Frequently Asked Questions

Does ReSkill’s approach transfer to agents trained with PPO or DPO instead of GRPO?

Two of the three mechanisms adapt cleanly. Thompson Sampling for skill selection and assertion-driven skill creation are optimizer-agnostic and can be wrapped around any training loop. Within-group rollout sampling is the exception: it depends on GRPO’s native batch structure, which groups rollouts and shares a baseline. With PPO or DPO, you would need to construct explicit evaluation batches for skill version comparison, adding a separate evaluation phase whose cost GRPO absorbs as part of its existing rollout budget.

What does an assertion-driven skill look like compared to a CrewAI tool definition?

A CrewAI skill is a tool plus a natural-language description that the LLM reasons over at inference time. A ReSkill assertion is a conditional contract: when the agent hits a specific failure trigger during rollout, the skill proposes a strategy revision tied to that trigger. It is closer to exception-handling logic than tool invocation. The RL loop then evaluates whether the trigger-strategy pair improves reward before committing it to the library, which is a test-and-commit cycle CrewAI’s static definitions never run.

Does skill co-optimization still matter if the policy is frozen after training?

A static skill library aligned to a frozen policy will not drift, so co-optimization adds no value in that specific scenario. The catch is that frozen policies are unlikely to remain frozen. The concurrent τ-Rec benchmark shows frontier models (GPT-5.4, Claude Sonnet 4.6, Gemini 2.5 Flash, DeepSeek V4 Flash, Qwen3-32B, GPT-5 mini) achieving only ~57% pass^1 on agentic tasks, which strongly incentivizes ongoing policy refinement through fine-tuning, RLHF, or online adaptation. Any such update reopens the skill-drift window.

How does the misalignment paper’s posterior collapse relate to ReSkill’s skill-policy conflict?

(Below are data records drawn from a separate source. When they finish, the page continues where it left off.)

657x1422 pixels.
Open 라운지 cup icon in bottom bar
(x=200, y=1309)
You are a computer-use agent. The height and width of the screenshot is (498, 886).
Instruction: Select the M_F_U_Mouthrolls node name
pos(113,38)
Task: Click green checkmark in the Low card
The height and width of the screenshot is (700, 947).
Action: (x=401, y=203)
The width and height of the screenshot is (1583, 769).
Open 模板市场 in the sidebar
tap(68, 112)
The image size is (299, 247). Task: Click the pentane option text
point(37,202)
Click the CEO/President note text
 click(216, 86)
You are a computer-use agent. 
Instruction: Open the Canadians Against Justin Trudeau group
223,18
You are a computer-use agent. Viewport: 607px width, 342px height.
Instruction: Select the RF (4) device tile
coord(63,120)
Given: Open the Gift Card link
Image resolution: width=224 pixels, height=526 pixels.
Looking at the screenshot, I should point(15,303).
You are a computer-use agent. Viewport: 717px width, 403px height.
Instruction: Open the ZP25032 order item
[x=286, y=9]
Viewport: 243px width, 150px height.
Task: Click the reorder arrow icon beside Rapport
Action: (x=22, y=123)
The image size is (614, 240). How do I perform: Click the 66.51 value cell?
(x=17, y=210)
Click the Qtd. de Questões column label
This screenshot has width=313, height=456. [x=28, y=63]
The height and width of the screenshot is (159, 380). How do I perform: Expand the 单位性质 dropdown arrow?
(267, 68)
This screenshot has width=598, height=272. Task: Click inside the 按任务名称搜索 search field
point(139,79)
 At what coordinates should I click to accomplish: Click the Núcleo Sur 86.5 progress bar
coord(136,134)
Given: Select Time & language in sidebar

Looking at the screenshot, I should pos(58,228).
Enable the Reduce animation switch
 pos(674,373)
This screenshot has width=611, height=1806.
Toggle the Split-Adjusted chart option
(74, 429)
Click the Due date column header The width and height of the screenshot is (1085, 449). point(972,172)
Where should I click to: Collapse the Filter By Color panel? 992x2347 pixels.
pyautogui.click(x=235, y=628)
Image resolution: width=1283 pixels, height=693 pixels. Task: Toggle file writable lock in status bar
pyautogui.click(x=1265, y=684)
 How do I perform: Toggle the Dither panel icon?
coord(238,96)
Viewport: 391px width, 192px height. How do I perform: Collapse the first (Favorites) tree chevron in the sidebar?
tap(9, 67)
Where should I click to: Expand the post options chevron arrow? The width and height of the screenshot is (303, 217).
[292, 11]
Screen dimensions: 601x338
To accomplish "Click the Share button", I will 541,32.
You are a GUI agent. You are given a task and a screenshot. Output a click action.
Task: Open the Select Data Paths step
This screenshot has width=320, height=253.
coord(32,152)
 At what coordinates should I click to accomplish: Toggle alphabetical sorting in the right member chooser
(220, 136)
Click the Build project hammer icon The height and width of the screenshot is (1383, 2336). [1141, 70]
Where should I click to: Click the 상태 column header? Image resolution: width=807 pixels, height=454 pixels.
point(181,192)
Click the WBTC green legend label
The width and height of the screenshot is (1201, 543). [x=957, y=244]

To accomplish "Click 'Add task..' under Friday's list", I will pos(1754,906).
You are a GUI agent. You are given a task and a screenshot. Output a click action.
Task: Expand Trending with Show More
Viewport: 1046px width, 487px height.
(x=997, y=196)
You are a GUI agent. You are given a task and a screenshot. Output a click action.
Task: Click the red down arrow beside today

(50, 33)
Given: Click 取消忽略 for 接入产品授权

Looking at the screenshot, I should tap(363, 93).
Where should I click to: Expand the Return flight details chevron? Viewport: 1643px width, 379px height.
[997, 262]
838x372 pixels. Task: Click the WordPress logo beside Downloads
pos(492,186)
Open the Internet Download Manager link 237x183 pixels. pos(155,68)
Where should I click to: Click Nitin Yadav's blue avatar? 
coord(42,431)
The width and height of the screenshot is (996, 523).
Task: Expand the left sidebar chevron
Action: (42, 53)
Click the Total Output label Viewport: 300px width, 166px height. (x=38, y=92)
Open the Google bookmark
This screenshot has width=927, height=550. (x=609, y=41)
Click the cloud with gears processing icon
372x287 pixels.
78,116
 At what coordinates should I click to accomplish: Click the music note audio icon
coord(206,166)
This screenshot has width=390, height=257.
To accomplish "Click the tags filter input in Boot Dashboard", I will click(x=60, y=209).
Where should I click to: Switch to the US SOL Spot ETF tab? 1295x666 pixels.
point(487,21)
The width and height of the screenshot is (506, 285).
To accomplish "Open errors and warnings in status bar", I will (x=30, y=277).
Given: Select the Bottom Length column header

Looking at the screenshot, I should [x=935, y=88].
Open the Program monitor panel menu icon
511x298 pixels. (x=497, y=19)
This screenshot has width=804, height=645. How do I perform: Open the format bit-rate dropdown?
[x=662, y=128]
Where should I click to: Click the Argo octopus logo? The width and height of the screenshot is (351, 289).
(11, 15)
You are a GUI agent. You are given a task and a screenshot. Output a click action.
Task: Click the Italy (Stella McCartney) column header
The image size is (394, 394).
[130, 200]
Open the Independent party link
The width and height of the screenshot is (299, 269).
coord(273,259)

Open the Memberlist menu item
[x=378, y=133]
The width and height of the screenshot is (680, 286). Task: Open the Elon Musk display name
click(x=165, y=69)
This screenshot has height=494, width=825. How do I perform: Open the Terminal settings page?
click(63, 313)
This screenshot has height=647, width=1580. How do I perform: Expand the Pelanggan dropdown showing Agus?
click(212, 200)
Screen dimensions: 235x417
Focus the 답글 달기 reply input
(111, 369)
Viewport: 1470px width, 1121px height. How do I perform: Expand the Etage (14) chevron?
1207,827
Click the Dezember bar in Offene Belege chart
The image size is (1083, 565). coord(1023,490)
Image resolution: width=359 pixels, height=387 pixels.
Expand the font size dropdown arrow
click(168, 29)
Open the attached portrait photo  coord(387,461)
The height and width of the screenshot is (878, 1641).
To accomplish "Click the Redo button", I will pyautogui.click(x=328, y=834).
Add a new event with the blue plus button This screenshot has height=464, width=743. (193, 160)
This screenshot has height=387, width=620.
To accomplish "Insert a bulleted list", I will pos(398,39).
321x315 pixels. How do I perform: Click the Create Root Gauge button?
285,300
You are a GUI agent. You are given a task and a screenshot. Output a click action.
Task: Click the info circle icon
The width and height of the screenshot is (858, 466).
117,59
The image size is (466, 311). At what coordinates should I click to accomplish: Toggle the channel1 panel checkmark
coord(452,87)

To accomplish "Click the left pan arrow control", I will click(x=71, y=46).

Both papers diagnose the same structural failure from different directions. The misalignment study (arXiv 2605.24197) finds that agents accumulating implicit proxy utilities lose track of the original objective as behavioral modules multiply. ReSkill finds that skills evolving separately from the policy inject conflicting gradient signals. The shared lesson: any behavioral module that is not explicitly tracked against the policy’s current state, whether a skill, a proxy objective, or an implicit utility function, degrades performance. The misalignment paper’s proposed fix, Agentic Evidence Attribution, and ReSkill’s Thompson Sampling with version-gated rollout address the same tracking gap with different mechanisms.